* EXERCISE REQUIREMENTS:
Print all the records below, word for word and in full.

(Saved data entries)
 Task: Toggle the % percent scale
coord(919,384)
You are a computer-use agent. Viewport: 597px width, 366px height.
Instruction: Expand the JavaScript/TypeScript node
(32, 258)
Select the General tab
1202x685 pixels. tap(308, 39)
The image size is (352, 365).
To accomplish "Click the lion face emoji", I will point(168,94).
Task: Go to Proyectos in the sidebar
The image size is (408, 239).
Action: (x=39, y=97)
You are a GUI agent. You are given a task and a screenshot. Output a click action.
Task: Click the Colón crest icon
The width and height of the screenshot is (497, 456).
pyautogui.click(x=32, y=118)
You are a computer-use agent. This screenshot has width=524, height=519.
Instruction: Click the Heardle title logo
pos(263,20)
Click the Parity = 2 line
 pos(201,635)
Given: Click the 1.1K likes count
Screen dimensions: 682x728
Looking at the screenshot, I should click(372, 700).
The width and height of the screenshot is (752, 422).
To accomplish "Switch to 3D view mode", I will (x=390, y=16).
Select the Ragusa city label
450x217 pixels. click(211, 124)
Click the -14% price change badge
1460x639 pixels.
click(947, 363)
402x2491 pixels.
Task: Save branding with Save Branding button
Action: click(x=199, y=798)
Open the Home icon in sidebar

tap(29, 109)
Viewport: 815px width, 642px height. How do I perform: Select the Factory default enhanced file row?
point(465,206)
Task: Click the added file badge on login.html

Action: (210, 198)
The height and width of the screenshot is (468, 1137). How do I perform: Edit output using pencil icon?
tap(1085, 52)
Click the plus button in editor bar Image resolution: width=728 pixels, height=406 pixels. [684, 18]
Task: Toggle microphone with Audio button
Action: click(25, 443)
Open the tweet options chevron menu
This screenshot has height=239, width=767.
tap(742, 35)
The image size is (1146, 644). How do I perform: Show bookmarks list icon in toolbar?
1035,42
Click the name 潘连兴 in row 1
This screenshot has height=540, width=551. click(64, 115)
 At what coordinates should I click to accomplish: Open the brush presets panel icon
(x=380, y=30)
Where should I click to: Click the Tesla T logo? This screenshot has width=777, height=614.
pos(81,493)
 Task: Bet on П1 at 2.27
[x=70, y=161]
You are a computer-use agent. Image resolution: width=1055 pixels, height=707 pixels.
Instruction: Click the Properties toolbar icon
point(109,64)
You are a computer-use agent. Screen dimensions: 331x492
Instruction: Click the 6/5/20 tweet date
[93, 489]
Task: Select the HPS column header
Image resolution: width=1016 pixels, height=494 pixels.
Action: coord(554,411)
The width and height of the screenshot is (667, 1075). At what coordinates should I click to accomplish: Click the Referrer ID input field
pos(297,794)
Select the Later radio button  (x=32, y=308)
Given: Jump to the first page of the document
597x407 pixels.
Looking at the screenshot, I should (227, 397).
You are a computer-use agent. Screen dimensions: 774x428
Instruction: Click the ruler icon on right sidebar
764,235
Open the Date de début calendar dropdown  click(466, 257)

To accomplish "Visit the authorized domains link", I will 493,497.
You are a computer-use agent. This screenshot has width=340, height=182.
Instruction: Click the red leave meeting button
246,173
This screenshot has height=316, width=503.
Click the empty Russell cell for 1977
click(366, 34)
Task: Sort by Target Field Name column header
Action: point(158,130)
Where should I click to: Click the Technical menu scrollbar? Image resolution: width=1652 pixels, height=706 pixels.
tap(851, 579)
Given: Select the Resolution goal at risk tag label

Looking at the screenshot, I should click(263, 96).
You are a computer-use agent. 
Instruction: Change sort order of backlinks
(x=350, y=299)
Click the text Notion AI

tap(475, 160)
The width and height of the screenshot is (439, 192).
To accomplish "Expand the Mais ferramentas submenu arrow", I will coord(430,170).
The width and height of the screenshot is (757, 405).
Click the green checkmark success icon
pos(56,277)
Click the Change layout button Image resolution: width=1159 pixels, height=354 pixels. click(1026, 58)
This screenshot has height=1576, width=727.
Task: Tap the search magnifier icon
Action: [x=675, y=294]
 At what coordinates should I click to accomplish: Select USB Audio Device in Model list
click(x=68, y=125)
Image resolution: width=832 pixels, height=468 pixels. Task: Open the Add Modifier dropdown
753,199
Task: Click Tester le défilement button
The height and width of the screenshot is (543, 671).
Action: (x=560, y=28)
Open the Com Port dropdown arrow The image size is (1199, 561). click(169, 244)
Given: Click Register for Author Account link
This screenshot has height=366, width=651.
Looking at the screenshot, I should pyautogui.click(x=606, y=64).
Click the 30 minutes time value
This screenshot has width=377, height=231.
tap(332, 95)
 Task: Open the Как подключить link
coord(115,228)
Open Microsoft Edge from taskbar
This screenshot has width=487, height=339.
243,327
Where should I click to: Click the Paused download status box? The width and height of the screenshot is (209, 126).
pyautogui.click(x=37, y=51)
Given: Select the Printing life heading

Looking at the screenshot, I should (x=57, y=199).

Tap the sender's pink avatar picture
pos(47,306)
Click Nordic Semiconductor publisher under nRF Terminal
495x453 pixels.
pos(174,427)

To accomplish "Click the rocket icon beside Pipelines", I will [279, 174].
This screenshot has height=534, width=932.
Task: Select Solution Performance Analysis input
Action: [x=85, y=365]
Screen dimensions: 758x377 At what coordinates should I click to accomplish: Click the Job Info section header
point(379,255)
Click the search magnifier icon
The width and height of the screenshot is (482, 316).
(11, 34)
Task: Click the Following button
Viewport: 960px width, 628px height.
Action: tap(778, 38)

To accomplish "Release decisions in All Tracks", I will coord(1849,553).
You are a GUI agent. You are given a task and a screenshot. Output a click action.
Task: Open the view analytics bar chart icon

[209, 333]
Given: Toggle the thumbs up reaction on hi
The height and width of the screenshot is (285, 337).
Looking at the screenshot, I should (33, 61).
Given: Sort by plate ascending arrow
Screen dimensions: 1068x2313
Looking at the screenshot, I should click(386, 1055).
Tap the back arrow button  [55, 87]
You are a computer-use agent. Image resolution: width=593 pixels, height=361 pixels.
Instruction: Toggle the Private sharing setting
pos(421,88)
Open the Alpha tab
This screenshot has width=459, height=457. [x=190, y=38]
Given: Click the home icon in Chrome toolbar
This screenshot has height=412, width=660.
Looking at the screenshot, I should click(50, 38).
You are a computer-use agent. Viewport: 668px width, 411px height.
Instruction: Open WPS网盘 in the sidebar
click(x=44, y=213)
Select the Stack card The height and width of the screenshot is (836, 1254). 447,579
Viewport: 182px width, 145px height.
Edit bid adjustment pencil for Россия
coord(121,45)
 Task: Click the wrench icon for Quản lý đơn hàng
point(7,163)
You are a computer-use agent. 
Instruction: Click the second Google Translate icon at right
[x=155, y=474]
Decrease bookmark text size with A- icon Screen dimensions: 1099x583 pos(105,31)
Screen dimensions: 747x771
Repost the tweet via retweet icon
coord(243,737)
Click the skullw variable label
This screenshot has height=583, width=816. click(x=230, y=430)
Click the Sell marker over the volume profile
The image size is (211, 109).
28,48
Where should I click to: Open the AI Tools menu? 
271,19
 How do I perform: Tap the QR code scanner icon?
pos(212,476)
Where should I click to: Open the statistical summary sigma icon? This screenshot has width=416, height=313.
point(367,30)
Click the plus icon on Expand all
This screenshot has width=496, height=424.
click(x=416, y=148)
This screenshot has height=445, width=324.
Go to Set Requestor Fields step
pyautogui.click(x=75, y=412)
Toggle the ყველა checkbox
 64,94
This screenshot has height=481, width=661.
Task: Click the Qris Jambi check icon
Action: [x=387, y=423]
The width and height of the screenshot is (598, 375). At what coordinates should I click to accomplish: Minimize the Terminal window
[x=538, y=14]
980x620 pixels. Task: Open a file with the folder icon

* RESULT OF THIS TASK:
 Task: Toggle the % percent scale
coord(919,384)
You are a computer-use agent. Viewport: 597px width, 366px height.
Instruction: Expand the JavaScript/TypeScript node
(32, 258)
Select the General tab
1202x685 pixels. tap(308, 39)
The image size is (352, 365).
To accomplish "Click the lion face emoji", I will point(168,94).
Task: Go to Proyectos in the sidebar
The image size is (408, 239).
Action: (x=39, y=97)
You are a GUI agent. You are given a task and a screenshot. Output a click action.
Task: Click the Colón crest icon
The width and height of the screenshot is (497, 456).
pyautogui.click(x=32, y=118)
You are a computer-use agent. This screenshot has width=524, height=519.
Instruction: Click the Heardle title logo
pos(263,20)
Click the Parity = 2 line
 pos(201,635)
Given: Click the 1.1K likes count
Screen dimensions: 682x728
Looking at the screenshot, I should click(372, 700).
The width and height of the screenshot is (752, 422).
To accomplish "Switch to 3D view mode", I will (x=390, y=16).
Select the Ragusa city label
450x217 pixels. click(211, 124)
Click the -14% price change badge
1460x639 pixels.
click(947, 363)
402x2491 pixels.
Task: Save branding with Save Branding button
Action: click(x=199, y=798)
Open the Home icon in sidebar

tap(29, 109)
Viewport: 815px width, 642px height. How do I perform: Select the Factory default enhanced file row?
point(465,206)
Task: Click the added file badge on login.html

Action: (210, 198)
The height and width of the screenshot is (468, 1137). How do I perform: Edit output using pencil icon?
tap(1085, 52)
Click the plus button in editor bar Image resolution: width=728 pixels, height=406 pixels. [684, 18]
Task: Toggle microphone with Audio button
Action: click(25, 443)
Open the tweet options chevron menu
This screenshot has height=239, width=767.
tap(742, 35)
The image size is (1146, 644). How do I perform: Show bookmarks list icon in toolbar?
1035,42
Click the name 潘连兴 in row 1
This screenshot has height=540, width=551. click(64, 115)
 At what coordinates should I click to accomplish: Open the brush presets panel icon
(x=380, y=30)
Where should I click to: Click the Tesla T logo? This screenshot has width=777, height=614.
pos(81,493)
 Task: Bet on П1 at 2.27
[x=70, y=161]
You are a computer-use agent. Image resolution: width=1055 pixels, height=707 pixels.
Instruction: Click the Properties toolbar icon
point(109,64)
You are a computer-use agent. Screen dimensions: 331x492
Instruction: Click the 6/5/20 tweet date
[93, 489]
Task: Select the HPS column header
Image resolution: width=1016 pixels, height=494 pixels.
Action: coord(554,411)
The width and height of the screenshot is (667, 1075). At what coordinates should I click to accomplish: Click the Referrer ID input field
pos(297,794)
Select the Later radio button  (x=32, y=308)
Given: Jump to the first page of the document
597x407 pixels.
Looking at the screenshot, I should (227, 397).
You are a computer-use agent. Screen dimensions: 774x428
Instruction: Click the ruler icon on right sidebar
764,235
Open the Date de début calendar dropdown  click(466, 257)

To accomplish "Visit the authorized domains link", I will 493,497.
You are a computer-use agent. This screenshot has width=340, height=182.
Instruction: Click the red leave meeting button
246,173
This screenshot has height=316, width=503.
Click the empty Russell cell for 1977
click(366, 34)
Task: Sort by Target Field Name column header
Action: point(158,130)
Where should I click to: Click the Technical menu scrollbar? Image resolution: width=1652 pixels, height=706 pixels.
tap(851, 579)
Given: Select the Resolution goal at risk tag label

Looking at the screenshot, I should click(263, 96).
You are a computer-use agent. 
Instruction: Change sort order of backlinks
(x=350, y=299)
Click the text Notion AI

tap(475, 160)
The width and height of the screenshot is (439, 192).
To accomplish "Expand the Mais ferramentas submenu arrow", I will coord(430,170).
The width and height of the screenshot is (757, 405).
Click the green checkmark success icon
pos(56,277)
Click the Change layout button Image resolution: width=1159 pixels, height=354 pixels. click(1026, 58)
This screenshot has height=1576, width=727.
Task: Tap the search magnifier icon
Action: [x=675, y=294]
 At what coordinates should I click to accomplish: Select USB Audio Device in Model list
click(x=68, y=125)
Image resolution: width=832 pixels, height=468 pixels. Task: Open the Add Modifier dropdown
753,199
Task: Click Tester le défilement button
The height and width of the screenshot is (543, 671).
Action: (x=560, y=28)
Open the Com Port dropdown arrow The image size is (1199, 561). click(169, 244)
Given: Click Register for Author Account link
This screenshot has height=366, width=651.
Looking at the screenshot, I should pyautogui.click(x=606, y=64).
Click the 30 minutes time value
This screenshot has width=377, height=231.
tap(332, 95)
 Task: Open the Как подключить link
coord(115,228)
Open Microsoft Edge from taskbar
This screenshot has width=487, height=339.
243,327
Where should I click to: Click the Paused download status box? The width and height of the screenshot is (209, 126).
pyautogui.click(x=37, y=51)
Given: Select the Printing life heading

Looking at the screenshot, I should (x=57, y=199).

Tap the sender's pink avatar picture
pos(47,306)
Click Nordic Semiconductor publisher under nRF Terminal
495x453 pixels.
pos(174,427)

To accomplish "Click the rocket icon beside Pipelines", I will [279, 174].
This screenshot has height=534, width=932.
Task: Select Solution Performance Analysis input
Action: [x=85, y=365]
Screen dimensions: 758x377 At what coordinates should I click to accomplish: Click the Job Info section header
point(379,255)
Click the search magnifier icon
The width and height of the screenshot is (482, 316).
(11, 34)
Task: Click the Following button
Viewport: 960px width, 628px height.
Action: tap(778, 38)

To accomplish "Release decisions in All Tracks", I will coord(1849,553).
You are a GUI agent. You are given a task and a screenshot. Output a click action.
Task: Open the view analytics bar chart icon

[209, 333]
Given: Toggle the thumbs up reaction on hi
The height and width of the screenshot is (285, 337).
Looking at the screenshot, I should (33, 61).
Given: Sort by plate ascending arrow
Screen dimensions: 1068x2313
Looking at the screenshot, I should click(386, 1055).
Tap the back arrow button  [55, 87]
You are a computer-use agent. Image resolution: width=593 pixels, height=361 pixels.
Instruction: Toggle the Private sharing setting
pos(421,88)
Open the Alpha tab
This screenshot has width=459, height=457. [x=190, y=38]
Given: Click the home icon in Chrome toolbar
This screenshot has height=412, width=660.
Looking at the screenshot, I should click(50, 38).
You are a computer-use agent. Viewport: 668px width, 411px height.
Instruction: Open WPS网盘 in the sidebar
click(x=44, y=213)
Select the Stack card The height and width of the screenshot is (836, 1254). 447,579
Viewport: 182px width, 145px height.
Edit bid adjustment pencil for Россия
coord(121,45)
 Task: Click the wrench icon for Quản lý đơn hàng
point(7,163)
You are a computer-use agent. 
Instruction: Click the second Google Translate icon at right
[x=155, y=474]
Decrease bookmark text size with A- icon Screen dimensions: 1099x583 pos(105,31)
Screen dimensions: 747x771
Repost the tweet via retweet icon
coord(243,737)
Click the skullw variable label
This screenshot has height=583, width=816. click(x=230, y=430)
Click the Sell marker over the volume profile
The image size is (211, 109).
28,48
Where should I click to: Open the AI Tools menu? 
271,19
 How do I perform: Tap the QR code scanner icon?
pos(212,476)
Where should I click to: Open the statistical summary sigma icon? This screenshot has width=416, height=313.
point(367,30)
Click the plus icon on Expand all
This screenshot has width=496, height=424.
click(x=416, y=148)
This screenshot has height=445, width=324.
Go to Set Requestor Fields step
pyautogui.click(x=75, y=412)
Toggle the ყველა checkbox
 64,94
This screenshot has height=481, width=661.
Task: Click the Qris Jambi check icon
Action: [x=387, y=423]
The width and height of the screenshot is (598, 375). At what coordinates should I click to accomplish: Minimize the Terminal window
[x=538, y=14]
980x620 pixels. Task: Open a file with the folder icon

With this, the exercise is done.